Tally the lines in the rows below that contain the string "field", matching case exactly, and give only the number.

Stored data
____

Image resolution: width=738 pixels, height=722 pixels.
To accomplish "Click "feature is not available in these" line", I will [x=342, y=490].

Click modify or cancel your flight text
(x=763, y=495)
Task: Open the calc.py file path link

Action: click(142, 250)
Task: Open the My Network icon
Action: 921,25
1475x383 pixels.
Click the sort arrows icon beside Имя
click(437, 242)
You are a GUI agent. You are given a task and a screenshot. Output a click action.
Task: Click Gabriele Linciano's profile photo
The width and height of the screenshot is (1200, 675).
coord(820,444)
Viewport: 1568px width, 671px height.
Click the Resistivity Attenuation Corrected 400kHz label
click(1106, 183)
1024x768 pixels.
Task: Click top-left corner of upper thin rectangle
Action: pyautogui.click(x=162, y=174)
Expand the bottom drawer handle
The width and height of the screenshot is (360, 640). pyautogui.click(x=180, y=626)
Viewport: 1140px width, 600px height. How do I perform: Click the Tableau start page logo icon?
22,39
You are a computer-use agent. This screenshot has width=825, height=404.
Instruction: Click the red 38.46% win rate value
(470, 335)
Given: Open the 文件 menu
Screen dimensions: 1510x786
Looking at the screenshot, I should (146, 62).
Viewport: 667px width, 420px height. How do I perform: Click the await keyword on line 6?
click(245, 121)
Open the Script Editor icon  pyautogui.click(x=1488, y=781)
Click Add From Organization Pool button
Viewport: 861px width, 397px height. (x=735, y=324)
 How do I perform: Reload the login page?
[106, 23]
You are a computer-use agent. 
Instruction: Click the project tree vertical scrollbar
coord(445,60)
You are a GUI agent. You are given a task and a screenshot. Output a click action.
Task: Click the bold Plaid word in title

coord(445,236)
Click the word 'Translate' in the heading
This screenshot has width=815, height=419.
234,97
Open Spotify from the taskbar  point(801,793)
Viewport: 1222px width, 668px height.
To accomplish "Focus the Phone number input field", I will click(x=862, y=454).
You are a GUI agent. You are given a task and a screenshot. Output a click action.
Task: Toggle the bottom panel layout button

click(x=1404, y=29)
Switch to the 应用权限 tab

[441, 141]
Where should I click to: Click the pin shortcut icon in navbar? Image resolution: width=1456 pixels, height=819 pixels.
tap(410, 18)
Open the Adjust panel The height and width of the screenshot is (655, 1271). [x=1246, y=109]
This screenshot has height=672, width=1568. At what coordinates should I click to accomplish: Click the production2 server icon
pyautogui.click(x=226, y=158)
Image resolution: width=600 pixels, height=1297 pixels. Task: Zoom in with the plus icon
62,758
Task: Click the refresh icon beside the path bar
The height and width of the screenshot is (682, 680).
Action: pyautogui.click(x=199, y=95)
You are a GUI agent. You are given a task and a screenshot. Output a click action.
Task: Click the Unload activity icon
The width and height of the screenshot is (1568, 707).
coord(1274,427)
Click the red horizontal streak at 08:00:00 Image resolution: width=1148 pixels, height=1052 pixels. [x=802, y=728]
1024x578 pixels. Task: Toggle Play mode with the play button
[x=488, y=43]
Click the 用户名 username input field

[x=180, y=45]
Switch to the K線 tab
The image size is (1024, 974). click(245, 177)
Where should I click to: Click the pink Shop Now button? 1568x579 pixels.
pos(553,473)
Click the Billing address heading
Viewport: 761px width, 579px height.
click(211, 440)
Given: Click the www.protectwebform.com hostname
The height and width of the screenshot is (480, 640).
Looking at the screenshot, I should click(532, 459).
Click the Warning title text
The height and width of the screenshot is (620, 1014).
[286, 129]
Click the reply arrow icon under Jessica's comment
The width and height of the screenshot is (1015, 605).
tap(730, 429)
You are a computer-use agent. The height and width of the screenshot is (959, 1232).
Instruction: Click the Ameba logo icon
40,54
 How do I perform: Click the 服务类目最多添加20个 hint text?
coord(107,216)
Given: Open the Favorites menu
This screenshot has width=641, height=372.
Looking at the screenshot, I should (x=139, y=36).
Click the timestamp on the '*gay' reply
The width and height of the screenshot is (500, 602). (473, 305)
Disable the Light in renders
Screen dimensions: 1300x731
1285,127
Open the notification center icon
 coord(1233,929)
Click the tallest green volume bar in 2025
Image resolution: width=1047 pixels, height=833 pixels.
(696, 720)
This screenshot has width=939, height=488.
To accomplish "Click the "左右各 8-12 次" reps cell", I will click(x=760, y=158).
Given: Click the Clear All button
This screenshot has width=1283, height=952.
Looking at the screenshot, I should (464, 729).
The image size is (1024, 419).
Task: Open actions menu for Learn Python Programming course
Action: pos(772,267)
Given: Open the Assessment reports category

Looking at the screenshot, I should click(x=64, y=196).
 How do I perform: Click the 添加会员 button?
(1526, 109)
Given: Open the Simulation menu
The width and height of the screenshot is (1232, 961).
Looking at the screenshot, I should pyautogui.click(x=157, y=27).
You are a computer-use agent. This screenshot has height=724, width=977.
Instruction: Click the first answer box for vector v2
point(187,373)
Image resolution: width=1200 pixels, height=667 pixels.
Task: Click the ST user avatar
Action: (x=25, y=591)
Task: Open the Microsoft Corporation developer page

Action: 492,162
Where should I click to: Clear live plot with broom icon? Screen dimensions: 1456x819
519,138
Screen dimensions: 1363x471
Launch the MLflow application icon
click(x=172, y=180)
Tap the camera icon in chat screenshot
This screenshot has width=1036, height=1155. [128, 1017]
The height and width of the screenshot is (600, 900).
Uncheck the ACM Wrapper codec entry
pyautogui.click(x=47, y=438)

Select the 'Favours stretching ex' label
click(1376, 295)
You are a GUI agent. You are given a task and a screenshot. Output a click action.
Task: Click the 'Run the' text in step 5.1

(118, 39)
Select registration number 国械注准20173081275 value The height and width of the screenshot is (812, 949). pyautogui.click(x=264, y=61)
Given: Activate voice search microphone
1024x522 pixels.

____

## Output
2